Geçtiğimiz 1 Eylül Dünya Barış Günü’nde, 2020 yılında hava saldırısında yaşamını yitiren Yılmaz Uzun’un cenazesi ailesine kutu içinde teslim edilmiştir. Uzun’un ailesi çocuklarının yaşamını yitirdiği 2020 tarihinde kan örneği verdiğini ve sonuçlarının çıktığını, ancak buna rağmen cenazenin kimsesizler mezarlığına defnedildiğini ifade etmiştir. Aradan geçen üç yılın sonunda ise cenaze aileye bir kutu içerisinde teslim edilmiştir. Ancak yaşanan şiddet sarmalı bununla da bitmemiş, Uzun’un cenazesinin dini ritüellere uygun biçimde defnedilmesi kolluk gücü tarafından engellenmiştir. Cenaze aileye teslim edildikten sonra, cenazenin defnedileceği Erzurum ilinin Tekman ilçesine bağlı Bastok (Çukuryayla) köyü ablukaya alınmıştır. Askerler köyün muhtarını arayarak camide cenaze namazı kılınmasının yasaklandığını iletmiştir. Köyde asker evlerin önünde durarak köylülerin defin törenine ve yasa katılması engellemiştir. Üç gün boyunca köyün camisinde ezan okunmamıştır. Partimizin Eş Genel Başkanı Çiğdem Kılıçgün Uçar’ın da içinde olduğu heyetimiz bu şiddet sarmalına yerinde tanık olmuştur.

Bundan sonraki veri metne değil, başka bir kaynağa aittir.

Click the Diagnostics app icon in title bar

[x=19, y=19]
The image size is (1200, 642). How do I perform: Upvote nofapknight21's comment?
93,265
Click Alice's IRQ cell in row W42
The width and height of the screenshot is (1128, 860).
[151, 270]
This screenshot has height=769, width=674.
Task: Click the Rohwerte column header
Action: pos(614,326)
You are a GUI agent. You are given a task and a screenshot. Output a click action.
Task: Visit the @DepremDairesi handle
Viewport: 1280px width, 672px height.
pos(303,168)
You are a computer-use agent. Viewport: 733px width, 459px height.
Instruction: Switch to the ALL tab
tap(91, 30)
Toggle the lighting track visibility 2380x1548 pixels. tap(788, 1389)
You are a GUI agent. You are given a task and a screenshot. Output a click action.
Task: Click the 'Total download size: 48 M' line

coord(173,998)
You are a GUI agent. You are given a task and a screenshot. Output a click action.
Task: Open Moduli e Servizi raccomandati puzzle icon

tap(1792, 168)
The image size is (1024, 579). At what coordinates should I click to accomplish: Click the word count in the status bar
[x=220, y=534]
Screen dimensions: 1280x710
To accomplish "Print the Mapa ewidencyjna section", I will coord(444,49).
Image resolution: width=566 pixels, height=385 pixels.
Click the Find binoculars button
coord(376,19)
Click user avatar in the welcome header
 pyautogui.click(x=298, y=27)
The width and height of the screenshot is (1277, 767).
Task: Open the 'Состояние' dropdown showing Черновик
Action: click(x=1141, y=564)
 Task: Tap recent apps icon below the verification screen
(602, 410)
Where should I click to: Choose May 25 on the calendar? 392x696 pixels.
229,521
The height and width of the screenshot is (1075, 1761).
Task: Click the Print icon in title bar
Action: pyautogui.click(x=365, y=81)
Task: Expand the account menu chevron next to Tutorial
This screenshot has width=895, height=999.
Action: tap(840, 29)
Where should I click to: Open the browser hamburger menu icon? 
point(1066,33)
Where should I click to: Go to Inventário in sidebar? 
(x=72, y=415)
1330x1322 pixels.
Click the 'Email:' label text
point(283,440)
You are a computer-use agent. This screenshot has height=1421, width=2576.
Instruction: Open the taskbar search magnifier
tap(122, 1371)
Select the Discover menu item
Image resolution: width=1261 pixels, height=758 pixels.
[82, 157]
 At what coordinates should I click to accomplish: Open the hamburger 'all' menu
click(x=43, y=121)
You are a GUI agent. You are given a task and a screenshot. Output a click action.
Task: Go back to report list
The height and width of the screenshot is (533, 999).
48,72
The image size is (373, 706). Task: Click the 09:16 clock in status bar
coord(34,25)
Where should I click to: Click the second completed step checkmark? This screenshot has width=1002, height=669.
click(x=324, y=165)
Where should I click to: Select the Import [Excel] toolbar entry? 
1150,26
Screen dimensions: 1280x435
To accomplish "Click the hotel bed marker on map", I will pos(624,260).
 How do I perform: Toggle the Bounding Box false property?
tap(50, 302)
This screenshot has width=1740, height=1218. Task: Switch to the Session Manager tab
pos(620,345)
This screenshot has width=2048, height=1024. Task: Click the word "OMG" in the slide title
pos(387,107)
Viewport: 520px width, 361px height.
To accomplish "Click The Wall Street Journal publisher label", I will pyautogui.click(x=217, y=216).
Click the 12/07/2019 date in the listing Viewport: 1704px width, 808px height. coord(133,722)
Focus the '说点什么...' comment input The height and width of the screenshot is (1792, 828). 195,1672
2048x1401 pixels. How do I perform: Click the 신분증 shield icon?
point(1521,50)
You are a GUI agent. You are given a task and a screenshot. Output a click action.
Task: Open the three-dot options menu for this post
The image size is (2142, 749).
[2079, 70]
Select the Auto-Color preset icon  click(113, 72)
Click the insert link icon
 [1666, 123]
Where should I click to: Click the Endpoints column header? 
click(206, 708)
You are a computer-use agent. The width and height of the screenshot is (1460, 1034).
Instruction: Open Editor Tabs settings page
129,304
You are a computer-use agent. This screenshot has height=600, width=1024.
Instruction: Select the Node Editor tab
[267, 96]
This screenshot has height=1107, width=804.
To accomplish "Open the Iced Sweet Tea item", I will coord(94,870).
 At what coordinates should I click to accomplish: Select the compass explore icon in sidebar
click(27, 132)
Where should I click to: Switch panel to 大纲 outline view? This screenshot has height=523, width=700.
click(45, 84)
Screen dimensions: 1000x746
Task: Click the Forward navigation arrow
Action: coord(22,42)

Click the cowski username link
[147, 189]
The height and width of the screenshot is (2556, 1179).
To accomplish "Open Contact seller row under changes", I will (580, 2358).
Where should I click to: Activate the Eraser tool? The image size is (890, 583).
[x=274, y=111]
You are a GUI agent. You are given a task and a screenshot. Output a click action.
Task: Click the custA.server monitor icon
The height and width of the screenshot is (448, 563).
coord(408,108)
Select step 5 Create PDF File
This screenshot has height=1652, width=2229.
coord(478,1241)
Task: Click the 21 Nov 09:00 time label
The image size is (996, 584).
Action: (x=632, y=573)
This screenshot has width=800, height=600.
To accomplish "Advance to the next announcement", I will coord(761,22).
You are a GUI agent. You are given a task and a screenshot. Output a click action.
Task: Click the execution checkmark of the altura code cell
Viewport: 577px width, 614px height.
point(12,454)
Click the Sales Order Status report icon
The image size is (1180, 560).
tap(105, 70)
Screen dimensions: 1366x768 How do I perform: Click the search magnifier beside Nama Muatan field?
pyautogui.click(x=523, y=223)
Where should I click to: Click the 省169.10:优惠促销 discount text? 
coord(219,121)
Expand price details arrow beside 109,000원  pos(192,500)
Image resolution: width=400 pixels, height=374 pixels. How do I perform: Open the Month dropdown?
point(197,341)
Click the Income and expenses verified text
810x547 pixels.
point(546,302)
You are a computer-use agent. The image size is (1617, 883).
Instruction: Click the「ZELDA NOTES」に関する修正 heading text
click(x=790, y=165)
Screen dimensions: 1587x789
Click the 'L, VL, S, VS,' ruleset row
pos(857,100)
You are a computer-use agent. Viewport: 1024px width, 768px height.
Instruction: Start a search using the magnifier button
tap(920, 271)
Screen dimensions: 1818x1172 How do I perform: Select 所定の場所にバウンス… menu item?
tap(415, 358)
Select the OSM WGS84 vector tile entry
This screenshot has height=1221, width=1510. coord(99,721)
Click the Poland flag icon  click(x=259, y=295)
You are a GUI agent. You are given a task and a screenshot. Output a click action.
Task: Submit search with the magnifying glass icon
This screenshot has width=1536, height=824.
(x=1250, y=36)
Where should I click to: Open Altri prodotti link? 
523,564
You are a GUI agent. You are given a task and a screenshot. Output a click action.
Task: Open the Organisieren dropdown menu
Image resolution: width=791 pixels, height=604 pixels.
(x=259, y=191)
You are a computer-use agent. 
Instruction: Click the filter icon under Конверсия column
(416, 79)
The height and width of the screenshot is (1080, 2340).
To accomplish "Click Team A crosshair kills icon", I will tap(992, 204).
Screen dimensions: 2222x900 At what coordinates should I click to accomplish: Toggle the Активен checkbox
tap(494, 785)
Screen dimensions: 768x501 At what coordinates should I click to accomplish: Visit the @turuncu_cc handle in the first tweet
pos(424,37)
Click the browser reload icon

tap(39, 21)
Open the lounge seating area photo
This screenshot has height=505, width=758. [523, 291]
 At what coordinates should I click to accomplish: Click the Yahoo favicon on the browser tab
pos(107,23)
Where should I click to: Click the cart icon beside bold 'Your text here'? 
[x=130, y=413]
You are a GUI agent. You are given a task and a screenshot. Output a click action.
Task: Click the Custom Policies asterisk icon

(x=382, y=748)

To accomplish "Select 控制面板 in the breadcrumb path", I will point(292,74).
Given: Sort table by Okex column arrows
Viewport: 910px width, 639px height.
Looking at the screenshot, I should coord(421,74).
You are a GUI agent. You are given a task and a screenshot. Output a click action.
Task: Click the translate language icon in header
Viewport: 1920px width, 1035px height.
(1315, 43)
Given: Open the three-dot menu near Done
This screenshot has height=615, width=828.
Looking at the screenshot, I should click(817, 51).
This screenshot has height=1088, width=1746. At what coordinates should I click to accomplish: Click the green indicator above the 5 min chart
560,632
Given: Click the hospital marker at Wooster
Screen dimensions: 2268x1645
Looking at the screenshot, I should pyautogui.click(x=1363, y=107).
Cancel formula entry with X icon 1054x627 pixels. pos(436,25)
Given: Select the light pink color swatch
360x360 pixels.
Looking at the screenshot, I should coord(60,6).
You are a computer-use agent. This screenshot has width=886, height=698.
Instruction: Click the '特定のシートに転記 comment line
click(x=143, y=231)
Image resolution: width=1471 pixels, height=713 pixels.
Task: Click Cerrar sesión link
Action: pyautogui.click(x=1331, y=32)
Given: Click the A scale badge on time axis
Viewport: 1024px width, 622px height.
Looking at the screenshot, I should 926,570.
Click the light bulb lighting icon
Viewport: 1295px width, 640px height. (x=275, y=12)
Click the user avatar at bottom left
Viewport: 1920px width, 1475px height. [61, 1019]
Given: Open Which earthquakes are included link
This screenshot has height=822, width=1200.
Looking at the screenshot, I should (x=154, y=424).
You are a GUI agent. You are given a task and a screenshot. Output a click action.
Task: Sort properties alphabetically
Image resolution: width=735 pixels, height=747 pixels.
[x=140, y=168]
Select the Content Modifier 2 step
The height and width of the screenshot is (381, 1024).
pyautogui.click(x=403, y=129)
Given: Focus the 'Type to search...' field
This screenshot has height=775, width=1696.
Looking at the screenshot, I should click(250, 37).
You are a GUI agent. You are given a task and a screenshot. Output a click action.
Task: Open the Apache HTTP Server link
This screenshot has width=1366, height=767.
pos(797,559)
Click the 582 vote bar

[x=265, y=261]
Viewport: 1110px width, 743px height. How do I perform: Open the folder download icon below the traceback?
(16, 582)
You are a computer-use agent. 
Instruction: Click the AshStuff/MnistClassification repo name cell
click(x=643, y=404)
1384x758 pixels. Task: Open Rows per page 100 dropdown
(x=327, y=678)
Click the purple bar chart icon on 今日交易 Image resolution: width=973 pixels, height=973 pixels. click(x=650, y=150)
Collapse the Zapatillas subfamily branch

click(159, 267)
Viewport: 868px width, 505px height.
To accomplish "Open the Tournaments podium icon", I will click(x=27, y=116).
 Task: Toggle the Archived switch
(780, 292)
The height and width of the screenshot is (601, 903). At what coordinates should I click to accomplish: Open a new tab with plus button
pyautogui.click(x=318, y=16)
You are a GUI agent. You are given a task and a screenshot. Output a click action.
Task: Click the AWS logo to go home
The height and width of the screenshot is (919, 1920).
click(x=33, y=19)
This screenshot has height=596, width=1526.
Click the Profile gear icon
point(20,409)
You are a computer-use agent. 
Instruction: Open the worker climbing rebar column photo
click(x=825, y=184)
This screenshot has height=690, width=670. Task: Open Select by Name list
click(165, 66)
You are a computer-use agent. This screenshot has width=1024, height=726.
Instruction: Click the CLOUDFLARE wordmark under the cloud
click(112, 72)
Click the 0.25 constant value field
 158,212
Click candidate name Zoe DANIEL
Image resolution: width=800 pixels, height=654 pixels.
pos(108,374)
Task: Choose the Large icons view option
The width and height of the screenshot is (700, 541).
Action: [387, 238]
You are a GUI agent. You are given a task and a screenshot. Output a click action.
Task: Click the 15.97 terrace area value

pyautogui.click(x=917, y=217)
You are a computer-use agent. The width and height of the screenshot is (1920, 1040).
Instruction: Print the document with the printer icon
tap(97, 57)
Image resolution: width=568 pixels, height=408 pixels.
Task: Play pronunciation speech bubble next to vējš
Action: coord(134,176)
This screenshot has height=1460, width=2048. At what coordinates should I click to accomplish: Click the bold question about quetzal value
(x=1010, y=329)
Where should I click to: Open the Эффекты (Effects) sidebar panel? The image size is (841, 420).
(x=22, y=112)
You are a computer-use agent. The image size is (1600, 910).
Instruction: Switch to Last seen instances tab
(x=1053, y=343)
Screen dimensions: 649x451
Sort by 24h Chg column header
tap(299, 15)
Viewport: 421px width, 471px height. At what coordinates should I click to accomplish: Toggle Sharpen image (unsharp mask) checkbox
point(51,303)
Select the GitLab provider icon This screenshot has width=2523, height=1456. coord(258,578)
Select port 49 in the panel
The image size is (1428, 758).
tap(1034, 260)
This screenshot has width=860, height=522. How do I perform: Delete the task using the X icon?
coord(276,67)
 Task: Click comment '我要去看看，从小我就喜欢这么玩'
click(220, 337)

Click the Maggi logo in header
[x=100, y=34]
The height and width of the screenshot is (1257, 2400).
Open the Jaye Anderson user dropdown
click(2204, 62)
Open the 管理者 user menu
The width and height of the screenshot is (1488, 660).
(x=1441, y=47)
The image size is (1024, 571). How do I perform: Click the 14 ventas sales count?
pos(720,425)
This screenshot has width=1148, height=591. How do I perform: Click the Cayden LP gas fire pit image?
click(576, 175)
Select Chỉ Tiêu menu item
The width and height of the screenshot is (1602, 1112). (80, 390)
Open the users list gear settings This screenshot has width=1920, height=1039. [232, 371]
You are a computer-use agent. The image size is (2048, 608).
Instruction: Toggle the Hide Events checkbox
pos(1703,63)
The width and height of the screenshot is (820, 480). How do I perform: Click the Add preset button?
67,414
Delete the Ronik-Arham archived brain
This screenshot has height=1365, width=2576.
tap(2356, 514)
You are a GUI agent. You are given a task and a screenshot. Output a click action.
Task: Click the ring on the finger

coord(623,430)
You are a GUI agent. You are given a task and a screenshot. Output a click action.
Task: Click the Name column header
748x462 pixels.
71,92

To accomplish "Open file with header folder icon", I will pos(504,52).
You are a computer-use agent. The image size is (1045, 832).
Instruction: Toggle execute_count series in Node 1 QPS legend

Cenazelere yönelik yaşanan şiddet ölülerin dini, insani ve hukuki haklarının, yakınlarının ise yas tutma haklarının çiğnenmesine neden olmaktadır. Kamuoyunu dehşete düşüren cenazelere yönelik eziyetler, toplumun barış umudunu ve bir arada yaşama duygusunu derinden sarsmaktadır. Cenazelerin uygun biçimde defnedilmesinin engellenmesi hiçbir gerekçeyle meşrulaştırılamaz. Cenazelerin kargo ile ailelere gönderilmesi normalleştirilemez. Hiçbir şiddet pratiği ise ailelerin ve halkın cenazesini sahiplenmesinin önüne geçemez. Bu amaçla Yılmaz Uzun’un cenazesine yönelik şiddet suçunu işleyenlerin tespit edilmesi ve yargılanması, ölülere yönelik her türden suçun tespit edilerek kaydedilmesi ve bu süreçte adaletin sağlanması amacıyla bir araştırma komisyonunun kurulması elzemdir.